Electrostatic pinwheel in cage

With the electrostatic pinwheel sitting on the black wood block in the open, when you turn on the Van de Graaff generator, the pinwheel begins to spin. When you place the chicken wire over the pinwheel and block as shown above (with the generator turned off and the dome discharged), and then turn the generator on, the pinwheel sits still. If you wish, you can ground the cage and place it over the pinwheel while the pinwheel is spinning. If you do this, the spinning pinwheel, slowed by drag and friction in the pivot, will eventually come to a stop. Important! Always use the grounded wand to turn the generator on and off.

Shown enclosed in the chicken wire cage is an electrostatic pinwheel (sometimes called an electric whirl). As described on the page for demonstration 56.30 -- Electrostatic pinwheel, when placed in the electric field of the van de Graaff generator, the pinwheel acquires charge, the distribution of which on the surface of the pinwheel produces an electric field around it.
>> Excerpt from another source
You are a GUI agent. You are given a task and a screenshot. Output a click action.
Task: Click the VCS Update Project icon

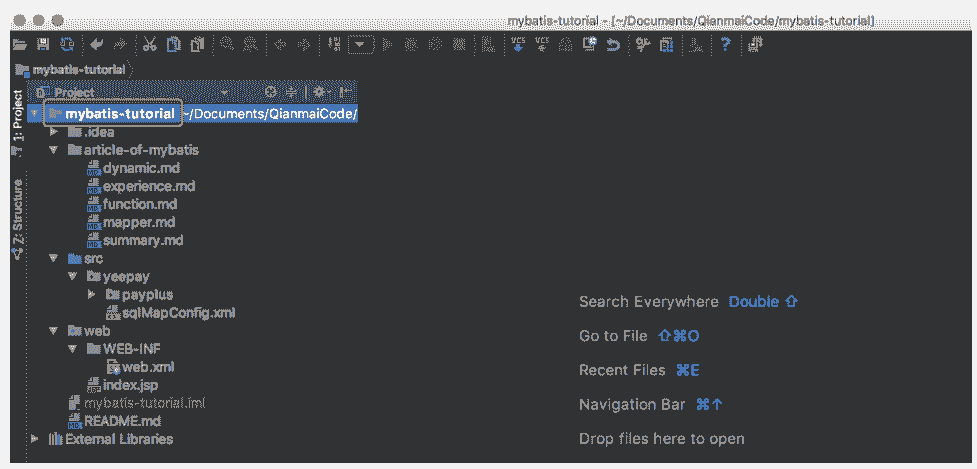click(x=518, y=45)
The magnitude of the electric field near any part of the pinwheel depends on the surface charge density there. The pinwheel has three arms, each of which has at the end a short section bent at right angles to it, which has a point at its end. At these points, the electric field is great enough to cause corona discharge, which ionizes the air surrounding the points. Repulsion between the resulting ions and the charged points produces a torque on the pinwheel, which sets it spinning.

When you set the chicken wire cage over the pinwheel and block as shown in the photograph above, and then turn on the Van de Graaff generator, the pinwheel does not move. If you wish, you can ground the cage by clipping the black cord (shown lying between the generator and cage in the phtograph) to it. With the cage so grounded, you can place it over the pinwheel while the generator is running without getting a shock. If you do not ground the cage, then when you let go after you have set it down, you will get a shock, and when you touch it to remove it, you will get a shock. Whether the cage is grounded or not, the electric field inside it is zero, even when it is sitting in the large field around the dome of the running Van de Graaff generator. There is thus no electric field around the pinwheel, and it stays still. This is a consequence of Gauss’ law, according to which ΦE = q/ε0, where ΦE is the total electric flux through a closed hypothetical surface (called a Gaussian surface), and q is the charge enclosed by the surface. The flux is the integral of the electric field over the entire surface, or ΦE = E · dS. Putting these together, we have ∮E · dS = q/ε0. Only charge enclosed by the surface contributes to the electric field inside it. Charge outside the surface does not. So if we charge the surface, all of the charge moves to the outside, and does not contribute to the electric field inside it. When you place the cage in the field of the Van de Graaff generator, the charges redistribute themselves so that even with the external field from the generator, the total field inside the cage is still zero. This type of electrostatic shield is often called a Faraday cage.

References:

1) Halliday, David and Resnick, Robert. Physics, Part Two, Third Edition (New York: John Wiley and Sons, Inc., 1978), pp. 603-6.
2) Young, Hugh D. and Geller, Robert. Sears and Zemansky’s College Physics, Eighth Edition (San Francisco: Addison Wesley, 2007, p.572.